個人的な感想ですが、この映画は戦争で散っていく人間の命の儚さと、人間の尊厳を踏みにじる”戦争”の恐ろしさを描いた作品だと感じました。第一次世界大戦では、多くの若者、規則では18歳以上でしたが実際には16歳、さらにはもっと幼い少年らも戦地に向かいました。映画中盤で、桜が切り倒されている場所にたどり着きます。主人公と行動をともにする兵士がこれからサクランボの実をつけるはずの木が切られ、満開の花が散るのを嘆くシーンがあります。この桜の花というのは、若くして散っていく兵士達を、そして実をつけることのない桜の木というのは成長することのできない少年達を意味しているのではないかと感じました。

最後、主人公が無事にメッセージを部隊の長官に届けたのちに、「また明日はお前じゃない誰かが、突撃の命令を持ってくる」というようなセリフののち、主人公は悠々とそびえる立派な一本の木に向かっていきます。この木は過酷な戦火の中でも成長していっています。主人公のような少年達が戦争を生き延び、成長し、戦争の恐ろしさを残した声を「1917」という映画に残したということを表現しているようにも思えました。

鑑賞はIMAXがおすすめ

私は、IMAXで鑑賞したんですが、大正解でした。画角のことをTwitterでみて、それでIMAXで鑑賞しました。

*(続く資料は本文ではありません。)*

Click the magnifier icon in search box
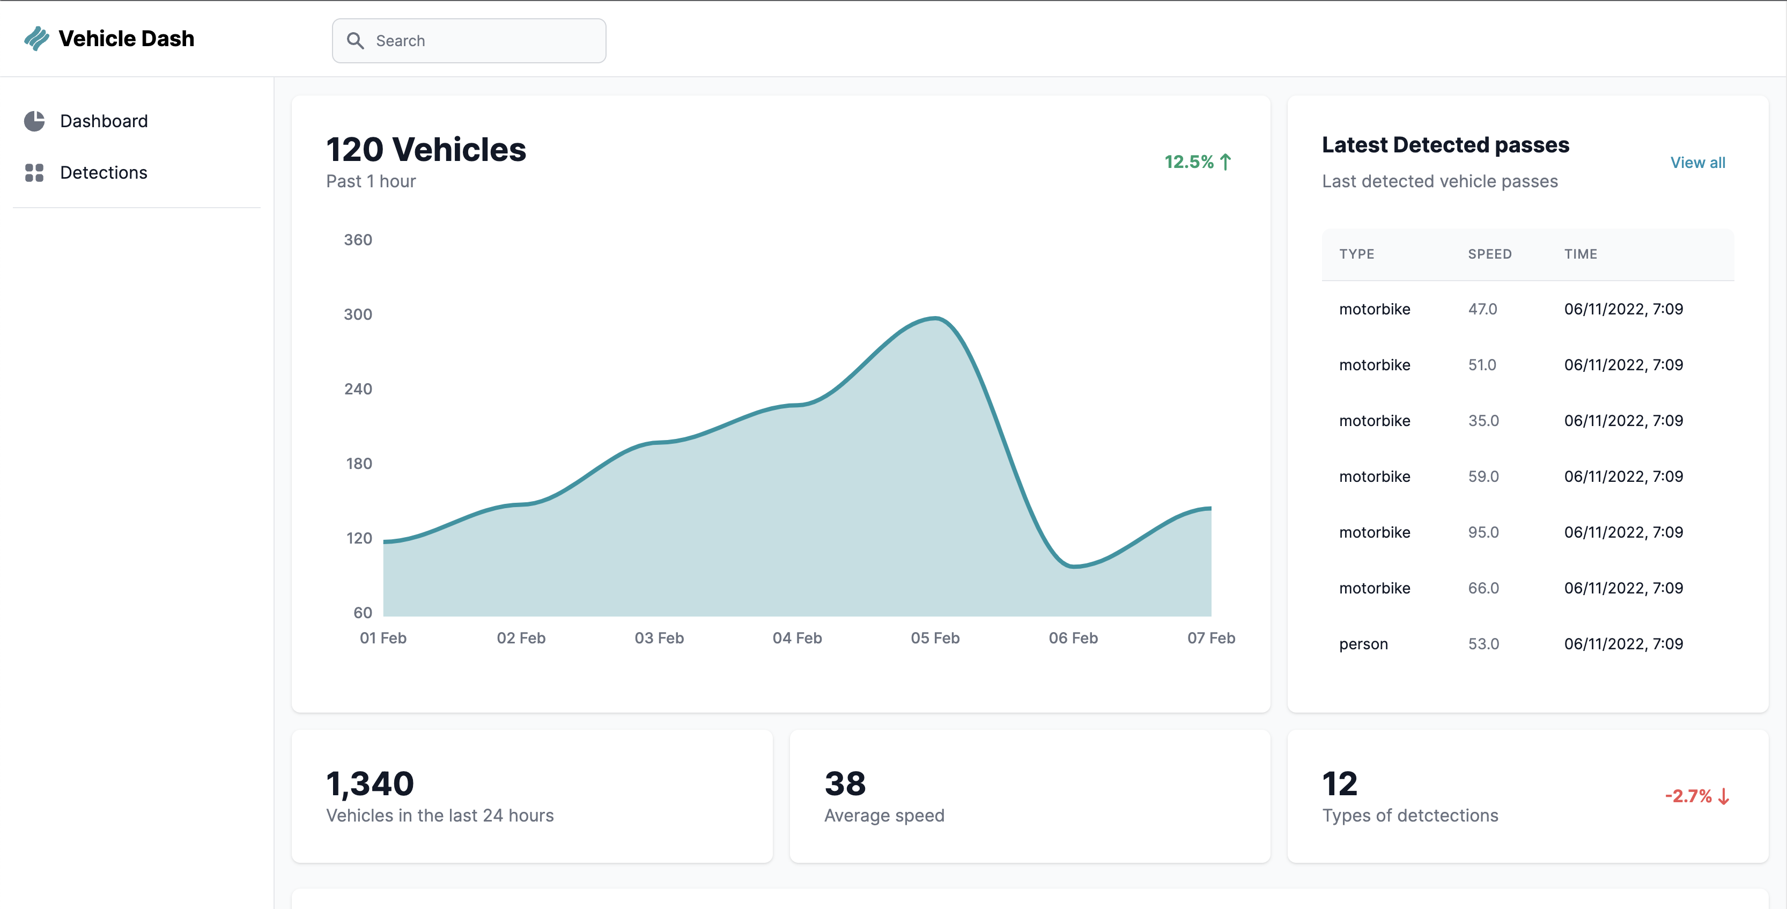 (x=355, y=41)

戦争映画なのに美しいとすら感じるほどに映像が素晴らしかったのです。また、音の面でもIMAXがいいと思います。IMAXの包み込まれるようなサウンド設計と、爆音のおかげで、銃弾や爆撃の破壊的な音が体の芯で感じられるような体験ができました。また、戦争でよくある思わぬ方向から銃声がするような表現は、より立体的に音が感じられる劇場が好ましいです。そういった点で、IMAXは映像と音響の双方で満足できるのではないでしょうか。まだ、ぎりぎりIMAX上映をしている会場があると思うので、ぜひIMAXでの鑑賞をオススメします。

参考

公開から時間も経っており、そしてアカデミー賞作品ということもあって様々なサイトで本作の紹介がされています。私は、映画を見るのも好きですが、映画の解釈が広めるような記事を読むのも大好きなので、参考にしたサイトをご紹介します。

WIRED|驚異の全編ワンカット! 『1917 命をかけた伝令』の視覚効果は、こうして“映画のつくり方”を根本から覆した

VFXスーパーヴァイザーを務めたギヨーム・ロシェロンの言葉とともにワンカット撮影や視覚効果について開設されています。

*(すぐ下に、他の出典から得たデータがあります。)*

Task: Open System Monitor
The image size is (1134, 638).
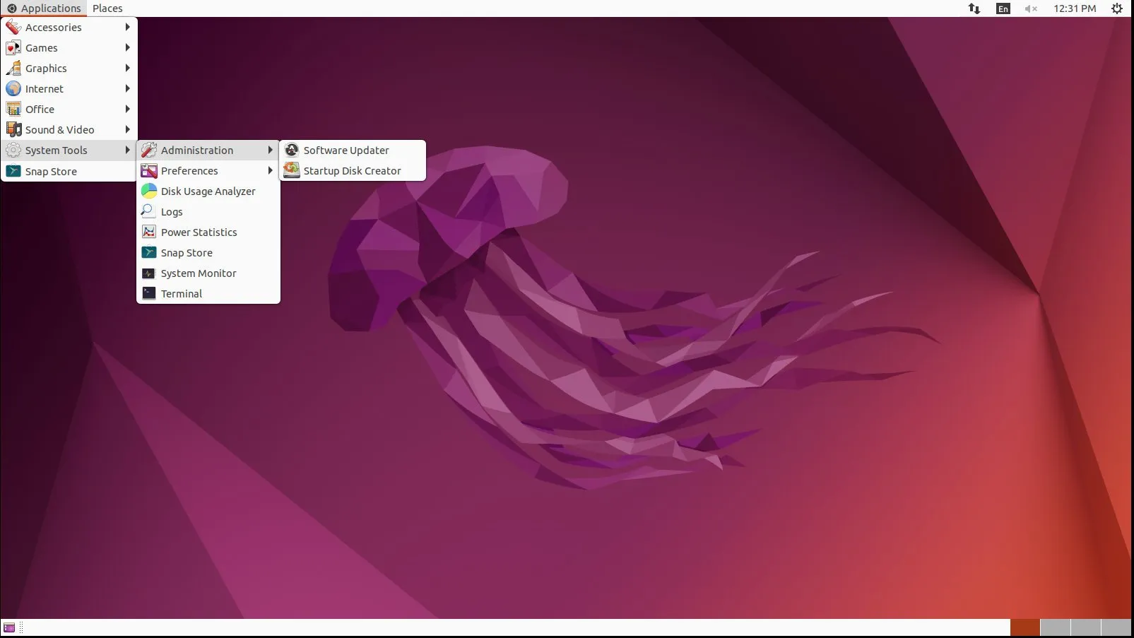Action: [198, 273]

THE RIVER|『1917 命をかけた伝令』究極の没入体験、圧倒的な緊張感と美しさ ─ 「自分が戦場を駆ける映画」「歯を食いしばりすぎて奥歯が痛い」

一般の方の感想をまとめており、自分が感じた映画への感想で言語化できてない部分が浮かび上がるきっかけとなりました。

『1917 命をかけた伝令』<異次元の没入感はこうして出来上がった!>11分超え豪華特別映像

『1917 命をかけた伝令』<異次元の没入感はこうして出来上がった!>11分超え豪華特別映像

撮影の様子や、スタッフや出演者のメッセージなど、鑑賞後に絶対見ておきたい。

2020年1月14日放送のTBSラジオ『たまむすび』にて町山智浩の「アメリカ流れ者」にて紹介。

番組で『1917 命をかけた伝令』と一緒に紹介されていたドキュメンタリー『彼らは生きていた』も見ました。『彼らは生きていた』を簡単に説明すると、本作も舞台は第一次世界大戦です。本作が特徴的なのは、使っている映像は当時撮影された記録映像を使っており、さらにナレーションは大戦後に収録された当時の兵士たちへのインタビューをつなぎ合わせ、さらにモノクロ無声映像の口の動きからセリフを割り出してアフレコで映像に当てはめるという、とんでもない作品です。監督は『ロード・オブ・ザ・リング』『ホビット』のピーター・ジャクソン監督。こちらもまだ公開中なので、ぜひご覧ください。